Modal Realism
Modal realism is the metaphysical thesis, most closely associated with philosopher David Lewis, that possible worlds are concrete, spatiotemporally unified realities — not abstract objects, fictional constructions, or ersatz representations. Every way a world could possibly be is, according to modal realism, a way some world actually is. These worlds are causally and spatiotemporally isolated from one another, which explains why we cannot observe them directly.

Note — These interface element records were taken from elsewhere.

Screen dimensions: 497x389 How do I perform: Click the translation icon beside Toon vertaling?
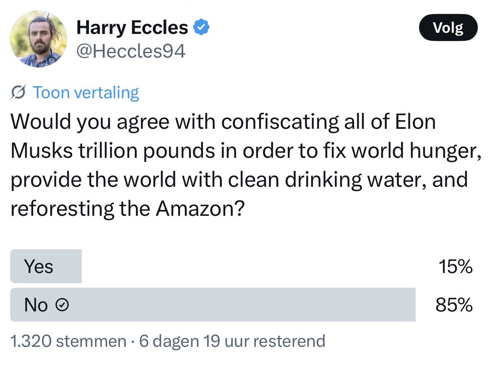coord(19,93)
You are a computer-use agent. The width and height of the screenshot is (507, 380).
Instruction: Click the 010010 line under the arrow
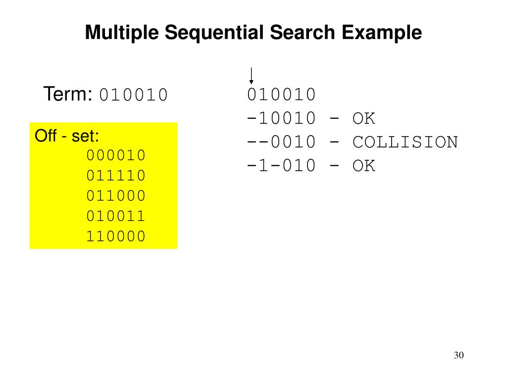(281, 95)
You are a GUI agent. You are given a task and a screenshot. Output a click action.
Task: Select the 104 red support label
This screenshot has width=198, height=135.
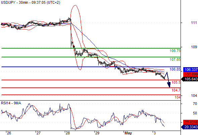tap(178, 97)
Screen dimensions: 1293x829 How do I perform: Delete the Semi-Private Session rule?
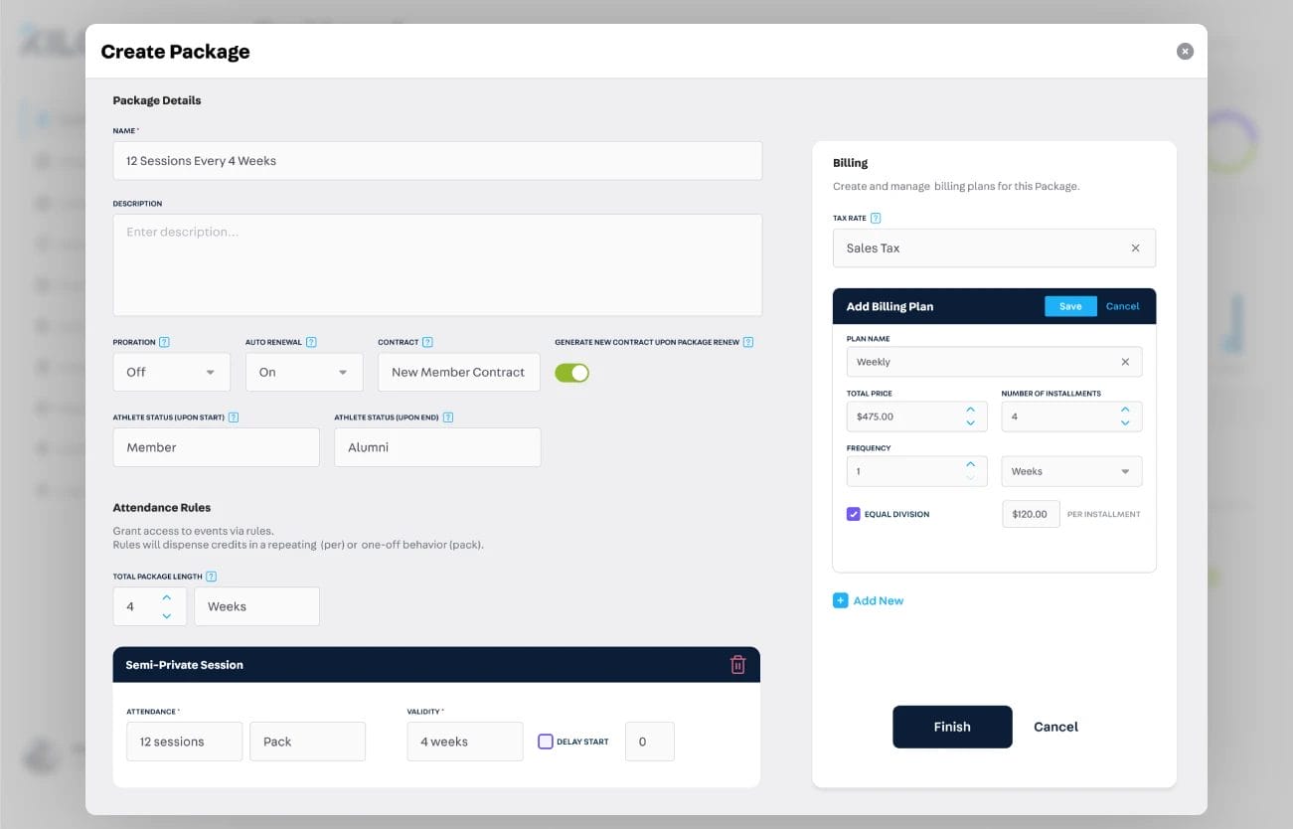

The thesis is radical because it multiplies ontology extravagantly: if there are infinitely many possible ways things could be, there are infinitely many actual worlds. Critics charge that this violates Occam's razor — the principle that entities should not be multiplied without necessity. Defenders reply that theoretical utility, not ontological parsimony, is the proper criterion: modal realism provides the cleanest semantics for modal logic and the most straightforward analysis of counterfactual conditionals.

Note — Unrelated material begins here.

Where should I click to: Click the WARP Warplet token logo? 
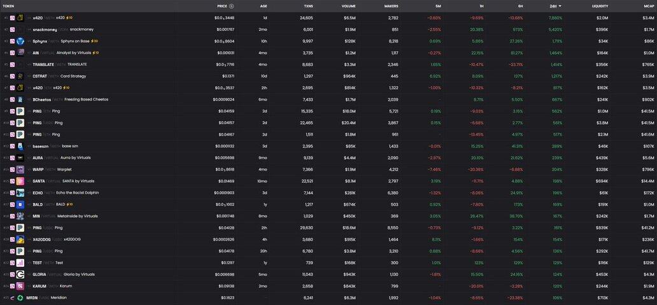click(20, 169)
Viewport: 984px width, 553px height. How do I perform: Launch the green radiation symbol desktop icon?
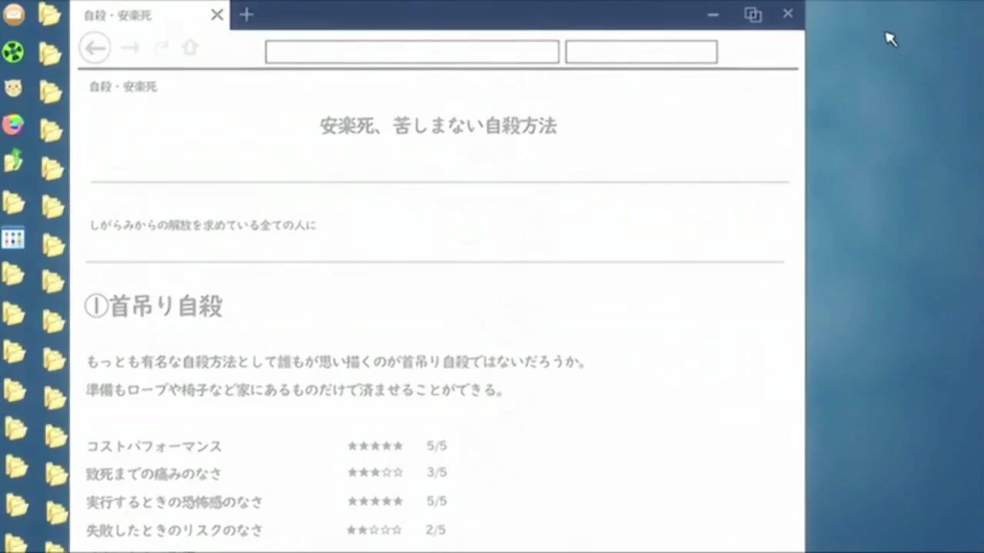13,51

The systems-theoretic analogue is instructive. In formal verification and state space analysis, engineers routinely reason about all possible configurations of a system, even though only one configuration is actual at any moment. Modal realism treats this reasoning practice not as a useful fiction but as ontological truth: the unactualized possibilities are as real as the actualized one, differing only in their causal connection to the observer. Whether this is philosophical insight or philosophical excess remains one of the most productive debates in contemporary metaphysics.